An indoor obstacle course can be an oral language adventure zone! This activity provides physical activity and practice in receptive language skills (following directions), number words and positional words.
Examples of obstacle course items (but use your creativity!)
- couch or chair
- small blanket or sheet
- cardboard box
- painter’s tape
Step 1: Set up an obstacle course in a room in your home. For example, you might use a room with a couch or chair and a table. Add some other props around the room (a pillow, a square made on the floor with painter’s tape, a small blanket, a book, a big empty cardboard box, etc.). Be creative in setting up the obstacle course!
Step 2: Give your child an instruction and then do it along with her. For example, you might say, “Hop two times inside the blue square.” Then each of you would step inside the square and hop while counting, “One, two!”

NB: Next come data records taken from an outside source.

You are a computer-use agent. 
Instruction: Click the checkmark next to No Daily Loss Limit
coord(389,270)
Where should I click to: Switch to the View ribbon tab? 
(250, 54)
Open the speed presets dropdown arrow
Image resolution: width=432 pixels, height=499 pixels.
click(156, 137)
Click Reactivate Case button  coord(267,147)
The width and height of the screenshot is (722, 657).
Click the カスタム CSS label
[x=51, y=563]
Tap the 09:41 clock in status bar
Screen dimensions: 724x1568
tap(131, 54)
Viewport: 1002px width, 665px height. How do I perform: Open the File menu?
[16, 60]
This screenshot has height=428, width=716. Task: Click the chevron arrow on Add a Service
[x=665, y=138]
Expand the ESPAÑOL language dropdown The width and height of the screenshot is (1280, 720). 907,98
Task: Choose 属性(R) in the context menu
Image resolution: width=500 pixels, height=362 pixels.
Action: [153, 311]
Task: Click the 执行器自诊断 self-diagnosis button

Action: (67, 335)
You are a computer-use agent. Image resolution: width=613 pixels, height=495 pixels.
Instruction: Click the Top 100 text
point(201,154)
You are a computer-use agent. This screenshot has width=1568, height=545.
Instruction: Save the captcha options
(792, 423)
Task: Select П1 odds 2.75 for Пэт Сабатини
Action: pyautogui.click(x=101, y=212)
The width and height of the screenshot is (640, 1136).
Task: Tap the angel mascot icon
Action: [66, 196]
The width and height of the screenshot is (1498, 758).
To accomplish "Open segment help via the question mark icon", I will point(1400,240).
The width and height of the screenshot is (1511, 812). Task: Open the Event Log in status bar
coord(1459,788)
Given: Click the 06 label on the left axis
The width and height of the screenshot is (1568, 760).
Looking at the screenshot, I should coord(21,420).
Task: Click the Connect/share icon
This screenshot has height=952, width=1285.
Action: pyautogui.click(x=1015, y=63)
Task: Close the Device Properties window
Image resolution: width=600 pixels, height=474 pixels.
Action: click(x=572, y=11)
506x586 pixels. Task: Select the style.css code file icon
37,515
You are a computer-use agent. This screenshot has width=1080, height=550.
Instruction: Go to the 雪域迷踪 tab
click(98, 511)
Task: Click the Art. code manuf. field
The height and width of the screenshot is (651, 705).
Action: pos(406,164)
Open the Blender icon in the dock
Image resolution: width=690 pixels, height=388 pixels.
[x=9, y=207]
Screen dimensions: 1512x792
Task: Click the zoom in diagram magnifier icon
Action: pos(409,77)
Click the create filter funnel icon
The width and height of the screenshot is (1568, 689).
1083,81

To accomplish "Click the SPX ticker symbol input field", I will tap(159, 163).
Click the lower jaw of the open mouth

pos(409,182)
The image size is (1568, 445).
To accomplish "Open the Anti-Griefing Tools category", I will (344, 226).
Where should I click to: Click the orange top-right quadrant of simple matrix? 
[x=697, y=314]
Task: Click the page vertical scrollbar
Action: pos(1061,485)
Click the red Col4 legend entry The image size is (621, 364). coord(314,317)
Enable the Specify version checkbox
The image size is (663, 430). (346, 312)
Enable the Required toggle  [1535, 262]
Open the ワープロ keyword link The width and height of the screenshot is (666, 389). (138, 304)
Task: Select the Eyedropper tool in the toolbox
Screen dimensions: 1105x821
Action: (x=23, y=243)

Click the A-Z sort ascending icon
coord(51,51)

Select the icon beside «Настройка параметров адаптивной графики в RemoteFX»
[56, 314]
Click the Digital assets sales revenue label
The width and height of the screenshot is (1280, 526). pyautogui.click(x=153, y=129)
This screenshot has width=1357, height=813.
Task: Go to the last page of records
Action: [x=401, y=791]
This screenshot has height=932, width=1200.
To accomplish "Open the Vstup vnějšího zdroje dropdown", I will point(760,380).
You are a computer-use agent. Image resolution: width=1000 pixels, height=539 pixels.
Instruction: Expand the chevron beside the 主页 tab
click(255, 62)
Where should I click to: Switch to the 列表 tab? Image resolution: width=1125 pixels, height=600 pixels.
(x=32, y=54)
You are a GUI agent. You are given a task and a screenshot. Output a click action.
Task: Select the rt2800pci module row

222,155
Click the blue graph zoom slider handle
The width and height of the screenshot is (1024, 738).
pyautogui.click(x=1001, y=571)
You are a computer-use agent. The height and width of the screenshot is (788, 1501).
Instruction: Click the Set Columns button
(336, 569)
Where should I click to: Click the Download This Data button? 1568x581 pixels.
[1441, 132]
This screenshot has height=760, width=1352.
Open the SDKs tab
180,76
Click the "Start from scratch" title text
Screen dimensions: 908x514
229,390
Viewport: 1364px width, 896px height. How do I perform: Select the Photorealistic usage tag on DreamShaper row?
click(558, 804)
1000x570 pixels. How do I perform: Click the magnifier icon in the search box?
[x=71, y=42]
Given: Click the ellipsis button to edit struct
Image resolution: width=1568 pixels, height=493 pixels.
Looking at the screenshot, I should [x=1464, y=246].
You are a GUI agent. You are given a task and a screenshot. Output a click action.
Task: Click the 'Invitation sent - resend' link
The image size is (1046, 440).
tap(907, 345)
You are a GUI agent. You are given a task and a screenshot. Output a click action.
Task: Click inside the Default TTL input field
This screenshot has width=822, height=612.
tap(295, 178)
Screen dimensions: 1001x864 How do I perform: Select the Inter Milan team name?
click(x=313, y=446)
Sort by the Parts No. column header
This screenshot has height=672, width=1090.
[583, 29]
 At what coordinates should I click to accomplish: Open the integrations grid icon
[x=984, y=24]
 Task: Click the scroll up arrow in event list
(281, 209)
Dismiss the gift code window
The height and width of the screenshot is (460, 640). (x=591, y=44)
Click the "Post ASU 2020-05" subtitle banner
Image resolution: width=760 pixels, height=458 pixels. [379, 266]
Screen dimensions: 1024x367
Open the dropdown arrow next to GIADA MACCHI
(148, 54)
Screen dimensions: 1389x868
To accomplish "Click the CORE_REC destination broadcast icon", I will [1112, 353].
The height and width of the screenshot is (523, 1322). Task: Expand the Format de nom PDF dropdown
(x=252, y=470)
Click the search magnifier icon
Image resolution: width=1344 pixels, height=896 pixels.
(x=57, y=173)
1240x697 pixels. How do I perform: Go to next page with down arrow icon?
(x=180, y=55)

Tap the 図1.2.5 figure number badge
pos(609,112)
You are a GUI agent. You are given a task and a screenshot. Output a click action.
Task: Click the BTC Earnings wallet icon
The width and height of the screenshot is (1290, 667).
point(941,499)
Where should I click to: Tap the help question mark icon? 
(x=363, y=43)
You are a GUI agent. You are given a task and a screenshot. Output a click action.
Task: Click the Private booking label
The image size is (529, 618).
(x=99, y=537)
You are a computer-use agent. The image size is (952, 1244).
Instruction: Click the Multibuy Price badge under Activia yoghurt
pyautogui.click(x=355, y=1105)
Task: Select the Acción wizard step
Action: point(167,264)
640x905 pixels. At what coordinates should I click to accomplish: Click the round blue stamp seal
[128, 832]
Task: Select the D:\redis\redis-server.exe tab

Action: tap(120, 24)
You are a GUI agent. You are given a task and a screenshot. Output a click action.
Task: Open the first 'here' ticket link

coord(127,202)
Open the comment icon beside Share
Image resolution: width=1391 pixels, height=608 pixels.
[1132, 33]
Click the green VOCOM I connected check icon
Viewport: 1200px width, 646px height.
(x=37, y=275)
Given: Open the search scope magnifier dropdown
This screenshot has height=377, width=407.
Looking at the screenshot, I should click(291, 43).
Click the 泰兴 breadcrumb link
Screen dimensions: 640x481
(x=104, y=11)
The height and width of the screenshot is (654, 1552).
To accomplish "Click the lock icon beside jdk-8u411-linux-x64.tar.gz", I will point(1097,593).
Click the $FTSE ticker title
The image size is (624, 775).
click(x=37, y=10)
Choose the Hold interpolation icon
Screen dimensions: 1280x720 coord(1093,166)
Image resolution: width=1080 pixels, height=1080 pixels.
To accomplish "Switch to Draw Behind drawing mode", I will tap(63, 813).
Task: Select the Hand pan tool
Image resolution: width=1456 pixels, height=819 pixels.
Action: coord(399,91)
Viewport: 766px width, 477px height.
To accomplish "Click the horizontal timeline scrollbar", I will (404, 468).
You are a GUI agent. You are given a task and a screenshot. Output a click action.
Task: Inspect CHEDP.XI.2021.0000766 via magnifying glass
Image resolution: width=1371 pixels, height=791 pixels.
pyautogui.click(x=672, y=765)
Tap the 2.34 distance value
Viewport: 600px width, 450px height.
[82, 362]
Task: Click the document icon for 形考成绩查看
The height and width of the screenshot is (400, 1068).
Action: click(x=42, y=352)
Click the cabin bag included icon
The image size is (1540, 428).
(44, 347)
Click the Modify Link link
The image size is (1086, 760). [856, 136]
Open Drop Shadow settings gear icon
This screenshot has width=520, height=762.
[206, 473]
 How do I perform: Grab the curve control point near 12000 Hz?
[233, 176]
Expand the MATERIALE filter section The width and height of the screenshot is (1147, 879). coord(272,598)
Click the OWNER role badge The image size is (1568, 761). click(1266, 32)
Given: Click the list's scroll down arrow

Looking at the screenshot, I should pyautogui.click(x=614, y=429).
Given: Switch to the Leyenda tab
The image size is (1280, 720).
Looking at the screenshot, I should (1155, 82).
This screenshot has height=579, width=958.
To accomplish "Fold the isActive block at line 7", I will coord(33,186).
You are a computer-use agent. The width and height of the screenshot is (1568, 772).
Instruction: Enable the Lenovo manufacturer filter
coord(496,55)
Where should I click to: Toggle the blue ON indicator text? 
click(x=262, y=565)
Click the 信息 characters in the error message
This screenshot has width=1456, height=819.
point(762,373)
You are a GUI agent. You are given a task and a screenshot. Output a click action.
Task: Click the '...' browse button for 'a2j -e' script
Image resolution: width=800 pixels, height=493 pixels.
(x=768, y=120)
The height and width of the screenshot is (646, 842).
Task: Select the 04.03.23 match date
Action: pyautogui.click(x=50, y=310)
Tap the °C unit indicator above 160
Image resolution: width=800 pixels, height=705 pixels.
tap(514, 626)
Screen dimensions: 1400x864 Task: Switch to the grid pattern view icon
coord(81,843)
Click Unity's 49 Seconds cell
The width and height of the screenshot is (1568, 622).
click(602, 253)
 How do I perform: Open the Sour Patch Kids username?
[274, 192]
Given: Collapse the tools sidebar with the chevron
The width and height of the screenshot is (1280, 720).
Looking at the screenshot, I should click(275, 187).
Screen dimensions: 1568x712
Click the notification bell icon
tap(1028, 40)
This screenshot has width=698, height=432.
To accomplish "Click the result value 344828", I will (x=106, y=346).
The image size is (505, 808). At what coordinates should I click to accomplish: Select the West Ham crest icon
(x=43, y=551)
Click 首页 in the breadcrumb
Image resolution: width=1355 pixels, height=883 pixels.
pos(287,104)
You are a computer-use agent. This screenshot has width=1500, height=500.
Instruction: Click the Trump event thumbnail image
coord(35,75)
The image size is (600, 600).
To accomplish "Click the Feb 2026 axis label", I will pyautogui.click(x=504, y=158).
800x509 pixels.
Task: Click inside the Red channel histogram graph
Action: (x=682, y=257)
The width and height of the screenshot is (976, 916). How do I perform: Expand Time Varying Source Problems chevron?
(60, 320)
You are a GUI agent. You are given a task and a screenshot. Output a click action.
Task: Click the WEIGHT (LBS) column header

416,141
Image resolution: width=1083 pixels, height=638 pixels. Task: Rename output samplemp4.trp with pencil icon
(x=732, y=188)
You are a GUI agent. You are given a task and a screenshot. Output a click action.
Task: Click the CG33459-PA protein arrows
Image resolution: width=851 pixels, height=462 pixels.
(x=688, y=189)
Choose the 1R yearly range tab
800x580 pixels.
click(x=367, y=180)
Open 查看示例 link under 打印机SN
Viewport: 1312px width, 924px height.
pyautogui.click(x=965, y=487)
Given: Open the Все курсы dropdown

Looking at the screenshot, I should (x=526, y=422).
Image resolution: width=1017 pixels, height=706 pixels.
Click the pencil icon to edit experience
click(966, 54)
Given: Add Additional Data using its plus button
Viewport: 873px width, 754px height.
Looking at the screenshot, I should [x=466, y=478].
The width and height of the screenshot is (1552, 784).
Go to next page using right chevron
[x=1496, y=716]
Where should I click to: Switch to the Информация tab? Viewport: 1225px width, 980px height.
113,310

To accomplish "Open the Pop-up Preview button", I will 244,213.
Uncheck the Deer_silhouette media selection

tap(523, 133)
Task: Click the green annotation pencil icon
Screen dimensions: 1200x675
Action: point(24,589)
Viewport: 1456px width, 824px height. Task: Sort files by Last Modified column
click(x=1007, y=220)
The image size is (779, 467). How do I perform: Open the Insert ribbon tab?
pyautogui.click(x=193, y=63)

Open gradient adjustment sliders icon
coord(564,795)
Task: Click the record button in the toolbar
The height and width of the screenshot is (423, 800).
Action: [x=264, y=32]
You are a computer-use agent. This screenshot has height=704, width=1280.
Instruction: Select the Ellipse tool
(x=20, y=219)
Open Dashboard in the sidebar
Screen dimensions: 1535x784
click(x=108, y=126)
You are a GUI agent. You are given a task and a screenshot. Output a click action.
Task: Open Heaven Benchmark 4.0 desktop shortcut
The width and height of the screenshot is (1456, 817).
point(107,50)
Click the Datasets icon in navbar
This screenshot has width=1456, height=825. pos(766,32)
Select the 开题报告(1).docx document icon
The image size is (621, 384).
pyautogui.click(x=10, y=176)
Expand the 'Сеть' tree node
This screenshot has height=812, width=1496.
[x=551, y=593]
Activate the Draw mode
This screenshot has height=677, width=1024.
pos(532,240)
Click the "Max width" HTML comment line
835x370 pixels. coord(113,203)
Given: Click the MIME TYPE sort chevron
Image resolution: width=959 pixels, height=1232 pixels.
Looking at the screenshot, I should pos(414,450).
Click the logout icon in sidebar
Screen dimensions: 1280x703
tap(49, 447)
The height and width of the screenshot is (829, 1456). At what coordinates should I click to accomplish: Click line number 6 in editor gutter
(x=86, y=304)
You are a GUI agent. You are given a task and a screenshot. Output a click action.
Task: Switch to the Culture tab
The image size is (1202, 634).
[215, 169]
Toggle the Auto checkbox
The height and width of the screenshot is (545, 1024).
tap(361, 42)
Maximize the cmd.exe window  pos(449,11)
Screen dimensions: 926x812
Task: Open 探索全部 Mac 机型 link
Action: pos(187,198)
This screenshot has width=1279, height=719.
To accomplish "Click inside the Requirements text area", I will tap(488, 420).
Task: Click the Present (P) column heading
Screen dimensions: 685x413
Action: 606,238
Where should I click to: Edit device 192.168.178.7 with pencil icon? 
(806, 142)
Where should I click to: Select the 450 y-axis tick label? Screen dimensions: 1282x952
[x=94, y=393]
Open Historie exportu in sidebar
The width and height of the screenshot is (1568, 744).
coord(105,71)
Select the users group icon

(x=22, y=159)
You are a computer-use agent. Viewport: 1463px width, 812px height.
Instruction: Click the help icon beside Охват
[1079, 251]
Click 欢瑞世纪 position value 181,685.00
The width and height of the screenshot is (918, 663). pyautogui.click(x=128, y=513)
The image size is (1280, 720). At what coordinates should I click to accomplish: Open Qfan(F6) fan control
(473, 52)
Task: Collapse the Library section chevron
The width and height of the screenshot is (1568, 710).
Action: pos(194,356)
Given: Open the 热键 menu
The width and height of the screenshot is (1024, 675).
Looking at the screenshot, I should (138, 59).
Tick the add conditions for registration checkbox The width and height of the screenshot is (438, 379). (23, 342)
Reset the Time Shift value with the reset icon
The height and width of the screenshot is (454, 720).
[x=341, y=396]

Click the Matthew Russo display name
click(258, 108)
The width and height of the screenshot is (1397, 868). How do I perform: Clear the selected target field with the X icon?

Step 3: Other actions might include:
- Sit down four times on the couch.
- Put the sheet over your head.
- Take the sheet off of your head and put it back on the floor.
- Walk backwards until you get to the table.
- Stand next to the table.
- Go under the table.
- March to the couch.
- Pat the couch two times.
- Lift the book up five times.
- Make the book touch the floor three times.
- Walk like a robot to the pillows.
- Walk like a tightrope walker (along a long piece of painter’s tape on the floor).
Step 4: Encourage your child to go through the obstacle course a few times with you and then ask her carry to out some actions independently as you give the instructions.
Decrease the number of actions. Complete every part of the obstacle course with your child.
Have your child direct some of the actions. You might ask her, “What should we do next? How many times should we do it?” If it’s safe, go for it!